The Karnataka state government has finally dropped the Rs 1800-crore steel flyover infrastructure project in Bengaluru after 33 months of legal war.
The state government informed the Karnataka High Court its decision to drop the controversial 6.7 km flyover project. The decision came after several protests and complaints against the flyover project by the residents of Bengaluru. Public interest litigation (PIL) was filed against the flyover proposal by Namma Bengaluru Foundation (NBF), claiming that the project was sanctioned without proper clearance.
The NBF had approached the Karnataka HC after the Bengaluru Development Authority (BDA) allegedly denied several of their RTI applications over the steel flyover. The government had bypassed the Bengaluru Metropolitan Planning Committee (BMPC) in sanctioning the project that was proposed by Bangalore Vision Group.
The 6-lane steel flyover was supposed to connect the Hebbal flyover and Basaveshwara Circle as to prevent the traffic congestion at these routes, especially to the airport road. But this proposal was seen as a threat to the city's green belt as the project would destroy nearly 900 trees in the city by eradicating its lung space.
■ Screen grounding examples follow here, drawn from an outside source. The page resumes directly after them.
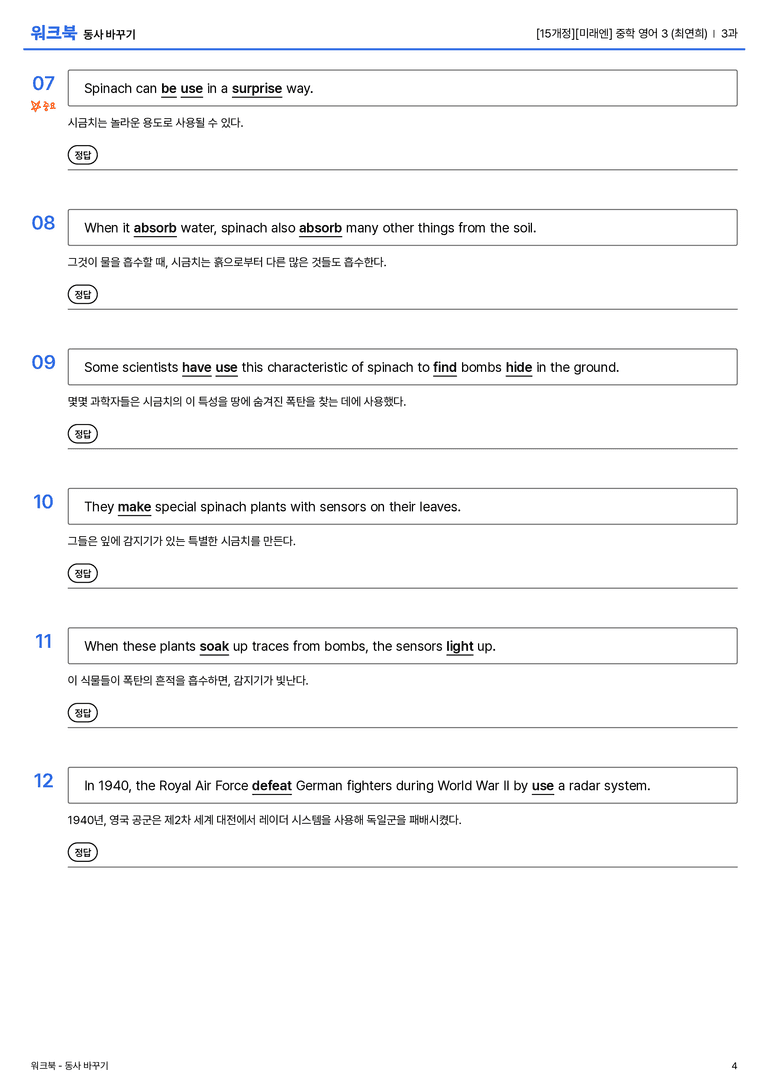Click the question number 09
768x1087 pixels.
point(44,362)
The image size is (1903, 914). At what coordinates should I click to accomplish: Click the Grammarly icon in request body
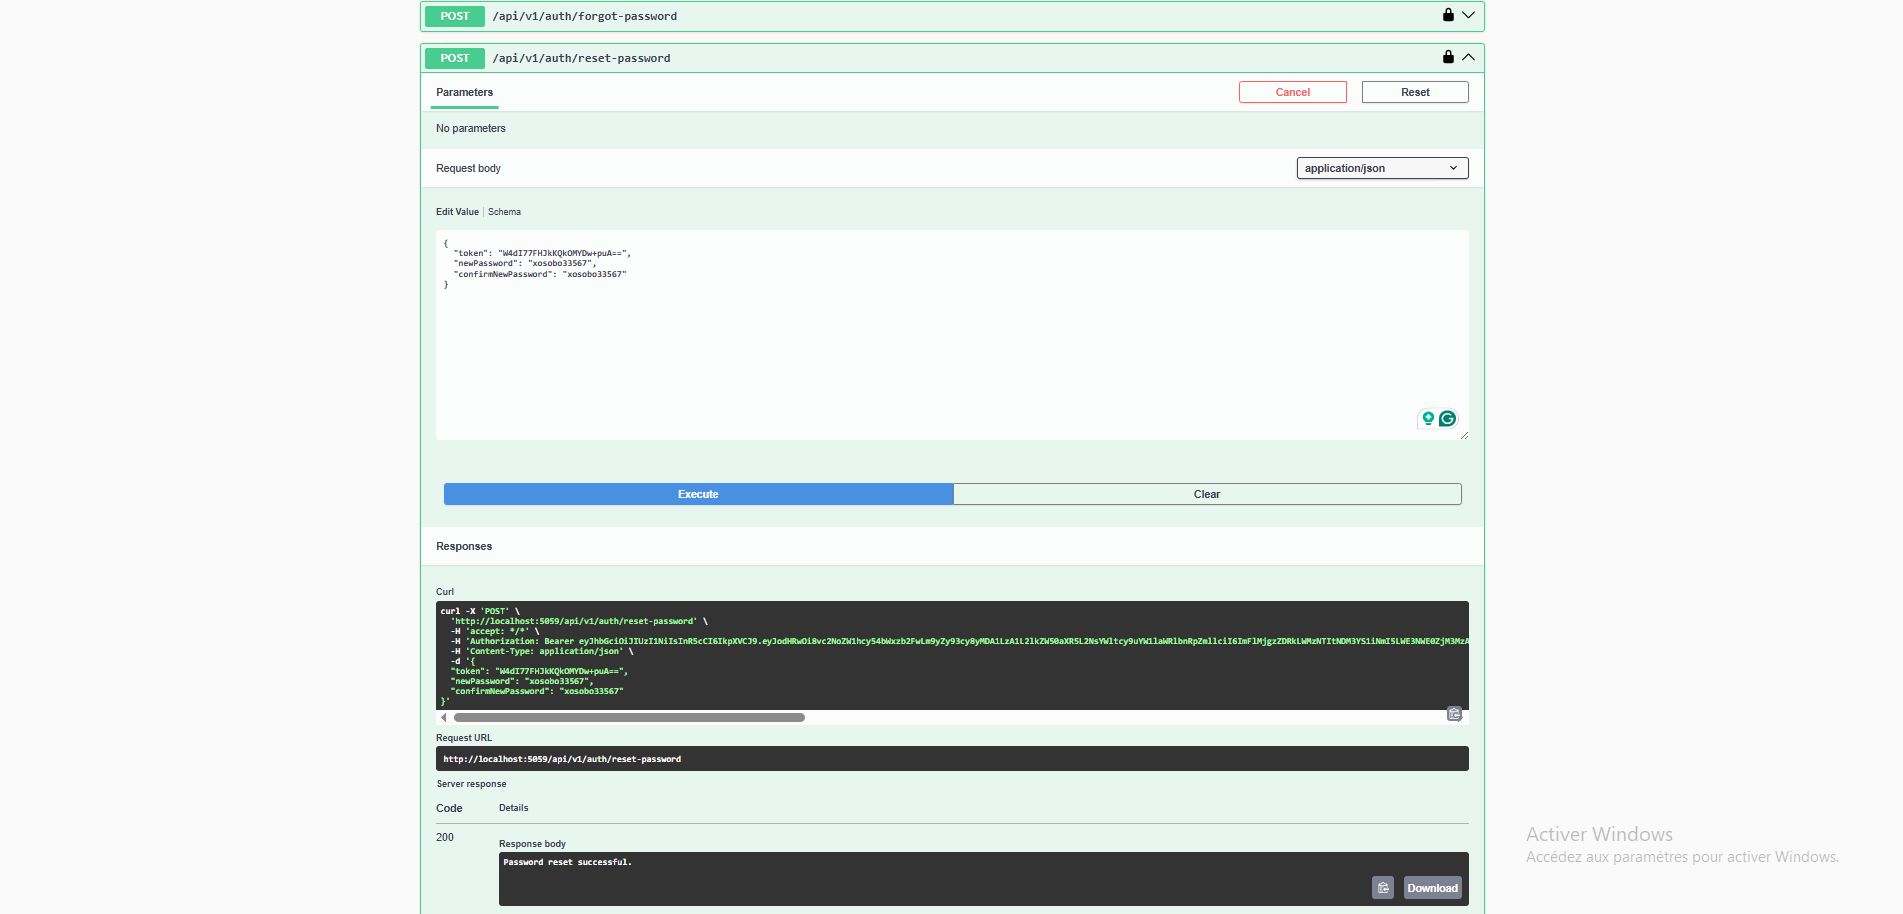(x=1447, y=419)
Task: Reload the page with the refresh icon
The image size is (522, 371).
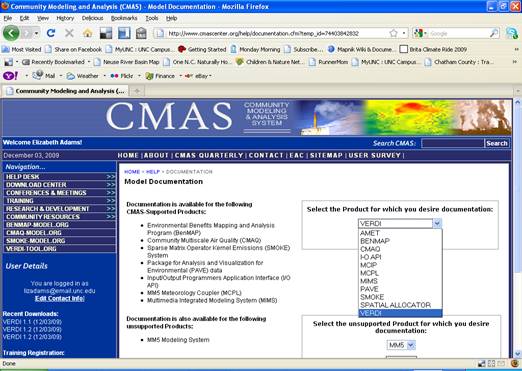Action: tap(51, 33)
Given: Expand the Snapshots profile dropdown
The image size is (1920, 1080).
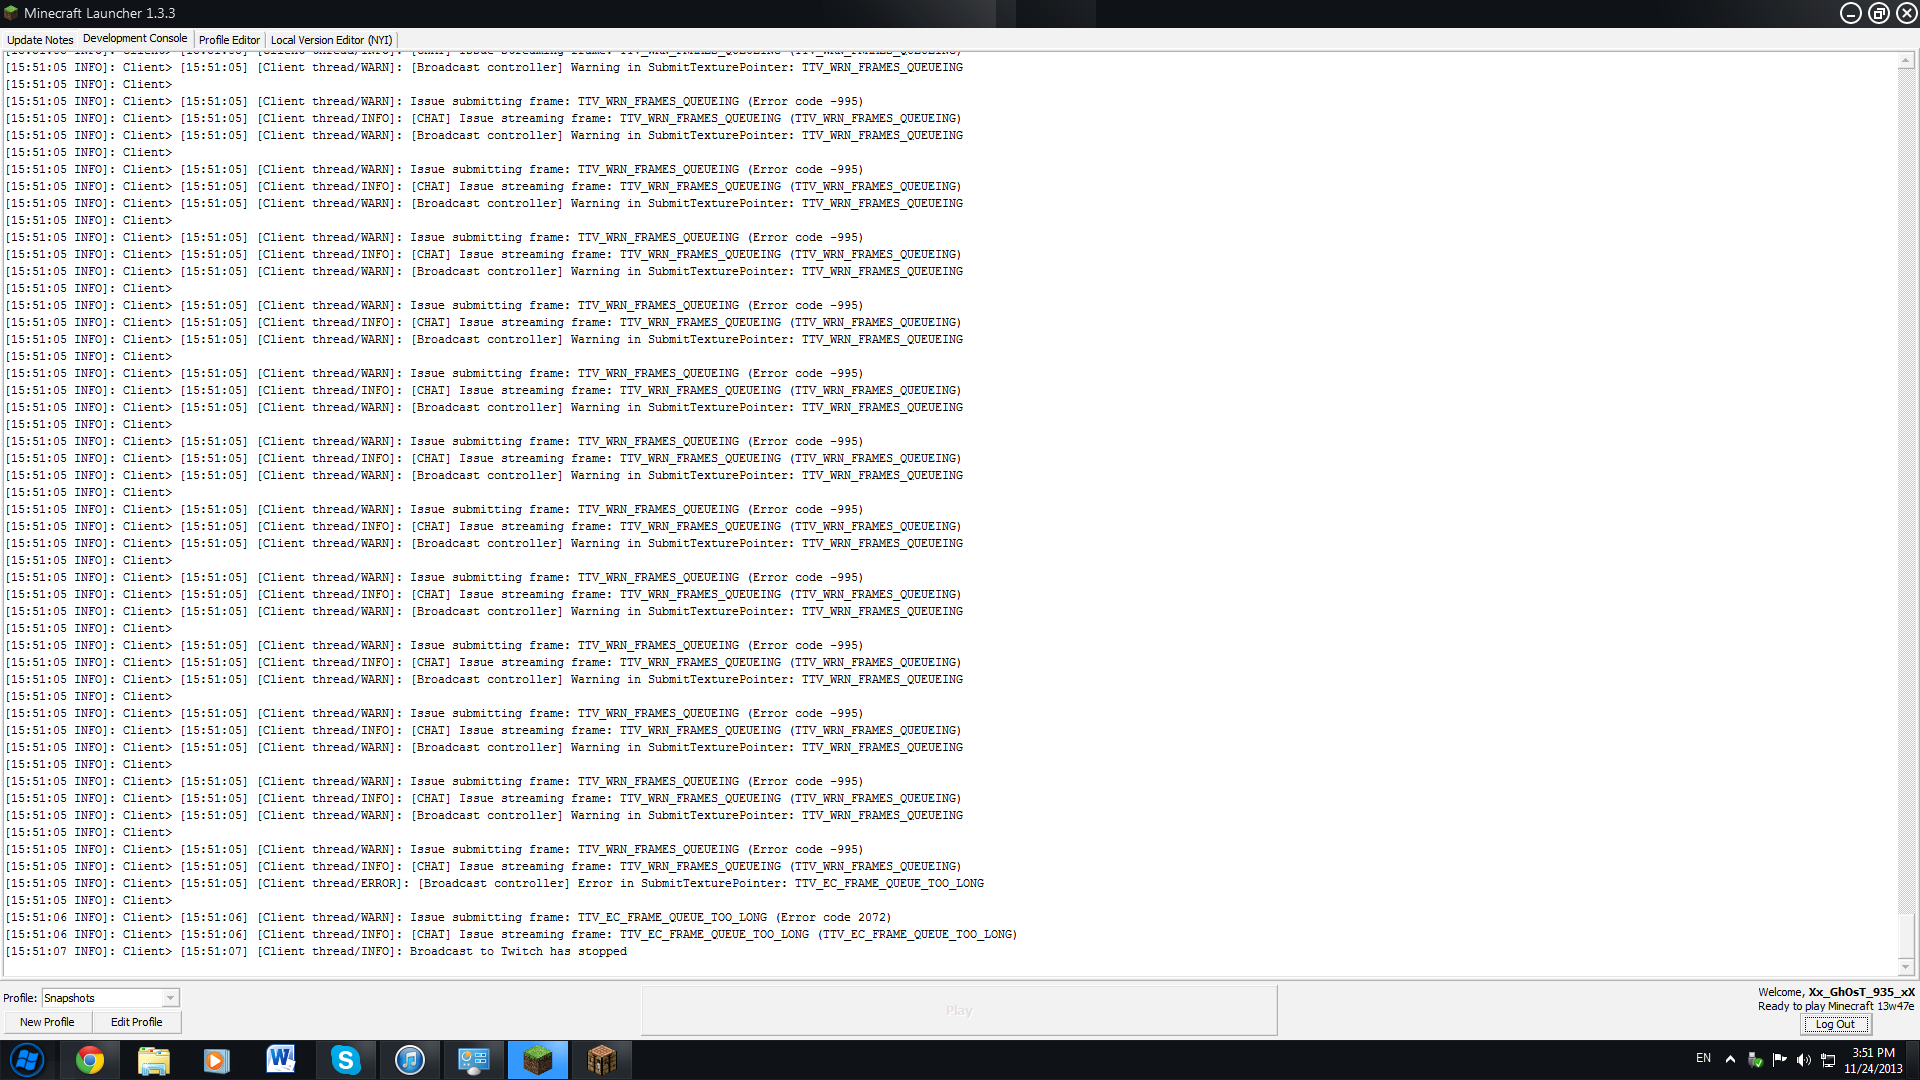Looking at the screenshot, I should click(x=170, y=998).
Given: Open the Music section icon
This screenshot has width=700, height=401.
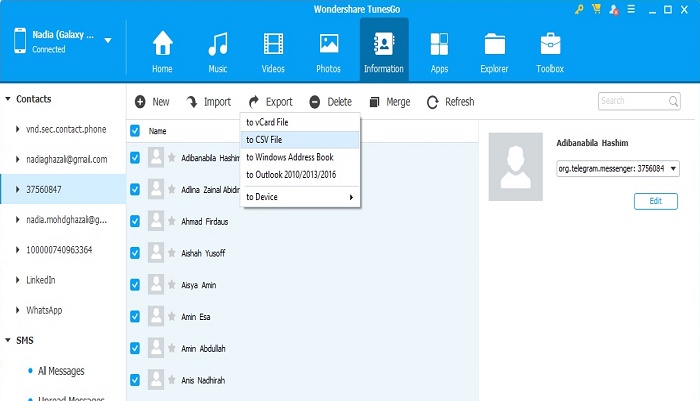Looking at the screenshot, I should (x=217, y=45).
The project was expelled by the Congress government in 2017 due to the protests but was reintroduced again in January 2019 after Deputy CM G Parameshwara.
The cabinet had cleared the project on 28 September 2016. The former chief minister Siddaramaiah and then Minister of Bengaluru Development and Town Planning, K J George had defended the steel flyover, saying it was a solution for Bengaluru traffic problems.
Many protests were held against the project including a human chain in 2016 and several studies on how the project will destroy whatever little is left of the garden city due to which SIddaramaiah-led-Congress government had to drop the project in 2017.